Your goal:
Repeat exactly, and only, the lines running from the one that holds "Given: Click the TPT fees explanation text" to the end of the records.

Pixel coordinate grounding data:
++++++++
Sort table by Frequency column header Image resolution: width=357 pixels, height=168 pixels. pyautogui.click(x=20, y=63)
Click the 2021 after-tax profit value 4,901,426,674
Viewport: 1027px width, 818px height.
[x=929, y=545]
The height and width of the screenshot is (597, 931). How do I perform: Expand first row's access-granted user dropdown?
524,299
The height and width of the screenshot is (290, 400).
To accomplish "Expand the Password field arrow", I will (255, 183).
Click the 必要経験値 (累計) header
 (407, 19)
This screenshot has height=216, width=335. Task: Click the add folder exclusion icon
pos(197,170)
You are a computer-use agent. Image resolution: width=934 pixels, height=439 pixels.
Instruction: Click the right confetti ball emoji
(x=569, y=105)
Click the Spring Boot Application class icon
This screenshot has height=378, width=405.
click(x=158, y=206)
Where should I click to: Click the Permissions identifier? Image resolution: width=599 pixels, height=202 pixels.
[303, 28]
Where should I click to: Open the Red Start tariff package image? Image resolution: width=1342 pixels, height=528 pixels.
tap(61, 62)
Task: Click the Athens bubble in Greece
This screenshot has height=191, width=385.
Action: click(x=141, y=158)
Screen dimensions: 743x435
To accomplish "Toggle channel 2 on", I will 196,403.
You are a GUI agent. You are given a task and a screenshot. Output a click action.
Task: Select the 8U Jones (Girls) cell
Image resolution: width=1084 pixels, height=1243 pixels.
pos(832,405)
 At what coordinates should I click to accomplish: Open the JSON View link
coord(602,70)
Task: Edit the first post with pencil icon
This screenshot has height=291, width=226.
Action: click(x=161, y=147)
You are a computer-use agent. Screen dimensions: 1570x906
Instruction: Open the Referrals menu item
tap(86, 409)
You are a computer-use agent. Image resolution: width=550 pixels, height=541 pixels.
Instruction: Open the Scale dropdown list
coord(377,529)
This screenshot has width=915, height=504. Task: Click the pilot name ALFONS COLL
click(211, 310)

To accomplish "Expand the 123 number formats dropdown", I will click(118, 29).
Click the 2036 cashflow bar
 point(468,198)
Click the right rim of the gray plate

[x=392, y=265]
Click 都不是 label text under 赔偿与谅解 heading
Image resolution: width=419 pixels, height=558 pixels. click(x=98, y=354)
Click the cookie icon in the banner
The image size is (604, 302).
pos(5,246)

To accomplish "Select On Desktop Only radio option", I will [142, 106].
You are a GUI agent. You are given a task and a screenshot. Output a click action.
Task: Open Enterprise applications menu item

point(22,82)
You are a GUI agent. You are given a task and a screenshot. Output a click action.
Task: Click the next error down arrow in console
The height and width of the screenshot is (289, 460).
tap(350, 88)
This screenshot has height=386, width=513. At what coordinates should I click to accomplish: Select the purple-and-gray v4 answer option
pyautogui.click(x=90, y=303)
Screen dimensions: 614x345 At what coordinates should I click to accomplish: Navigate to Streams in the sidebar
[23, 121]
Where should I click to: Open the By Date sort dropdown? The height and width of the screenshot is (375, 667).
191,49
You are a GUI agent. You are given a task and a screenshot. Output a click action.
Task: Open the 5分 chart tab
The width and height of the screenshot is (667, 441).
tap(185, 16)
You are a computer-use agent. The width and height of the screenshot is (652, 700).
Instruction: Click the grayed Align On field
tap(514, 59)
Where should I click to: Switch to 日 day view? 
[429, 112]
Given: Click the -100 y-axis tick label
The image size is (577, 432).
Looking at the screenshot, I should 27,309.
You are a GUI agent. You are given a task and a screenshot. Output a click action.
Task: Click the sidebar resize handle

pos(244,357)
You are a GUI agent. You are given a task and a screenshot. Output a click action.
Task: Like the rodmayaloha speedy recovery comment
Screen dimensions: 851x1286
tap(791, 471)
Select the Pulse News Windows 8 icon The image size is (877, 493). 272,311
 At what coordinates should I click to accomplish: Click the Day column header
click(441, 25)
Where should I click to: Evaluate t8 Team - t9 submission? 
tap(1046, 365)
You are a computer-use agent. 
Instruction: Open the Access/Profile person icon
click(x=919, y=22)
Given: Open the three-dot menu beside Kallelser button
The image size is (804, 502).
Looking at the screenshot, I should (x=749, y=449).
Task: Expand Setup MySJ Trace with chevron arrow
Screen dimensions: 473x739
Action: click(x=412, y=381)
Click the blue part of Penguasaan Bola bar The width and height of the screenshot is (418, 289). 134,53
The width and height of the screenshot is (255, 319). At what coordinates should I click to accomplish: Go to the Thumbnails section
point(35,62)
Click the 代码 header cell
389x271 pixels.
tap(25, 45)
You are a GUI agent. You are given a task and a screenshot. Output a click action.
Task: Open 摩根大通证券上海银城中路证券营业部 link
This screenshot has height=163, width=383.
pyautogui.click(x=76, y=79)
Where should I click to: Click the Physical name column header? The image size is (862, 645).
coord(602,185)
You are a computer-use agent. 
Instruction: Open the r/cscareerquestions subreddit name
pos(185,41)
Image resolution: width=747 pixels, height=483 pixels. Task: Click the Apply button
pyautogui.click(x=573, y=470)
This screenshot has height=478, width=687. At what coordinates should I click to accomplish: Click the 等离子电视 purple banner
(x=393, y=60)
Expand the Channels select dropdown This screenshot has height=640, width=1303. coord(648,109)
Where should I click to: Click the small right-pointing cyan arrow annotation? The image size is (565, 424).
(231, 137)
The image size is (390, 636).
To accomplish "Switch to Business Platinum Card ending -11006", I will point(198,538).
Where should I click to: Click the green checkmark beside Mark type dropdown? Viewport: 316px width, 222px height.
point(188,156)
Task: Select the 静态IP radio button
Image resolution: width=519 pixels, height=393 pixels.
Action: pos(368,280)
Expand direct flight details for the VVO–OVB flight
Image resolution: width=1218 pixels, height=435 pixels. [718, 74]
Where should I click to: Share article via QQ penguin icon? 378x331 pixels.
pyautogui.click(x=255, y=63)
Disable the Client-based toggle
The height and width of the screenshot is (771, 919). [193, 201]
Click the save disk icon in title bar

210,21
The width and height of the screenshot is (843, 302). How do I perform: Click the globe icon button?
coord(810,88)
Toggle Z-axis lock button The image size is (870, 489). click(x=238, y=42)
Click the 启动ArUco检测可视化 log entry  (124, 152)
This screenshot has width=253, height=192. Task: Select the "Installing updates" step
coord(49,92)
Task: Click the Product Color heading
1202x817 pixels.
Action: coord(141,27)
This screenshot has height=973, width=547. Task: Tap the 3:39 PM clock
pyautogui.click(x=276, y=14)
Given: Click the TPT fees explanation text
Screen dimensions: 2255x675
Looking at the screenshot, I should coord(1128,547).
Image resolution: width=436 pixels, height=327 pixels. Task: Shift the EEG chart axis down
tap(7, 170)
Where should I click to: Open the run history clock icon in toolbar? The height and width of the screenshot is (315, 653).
++++++++
Response to this exercise:
Given: Click the TPT fees explanation text
Screen dimensions: 2255x675
Looking at the screenshot, I should coord(1128,547).
Image resolution: width=436 pixels, height=327 pixels. Task: Shift the EEG chart axis down
tap(7, 170)
Where should I click to: Open the run history clock icon in toolbar? The height and width of the screenshot is (315, 653).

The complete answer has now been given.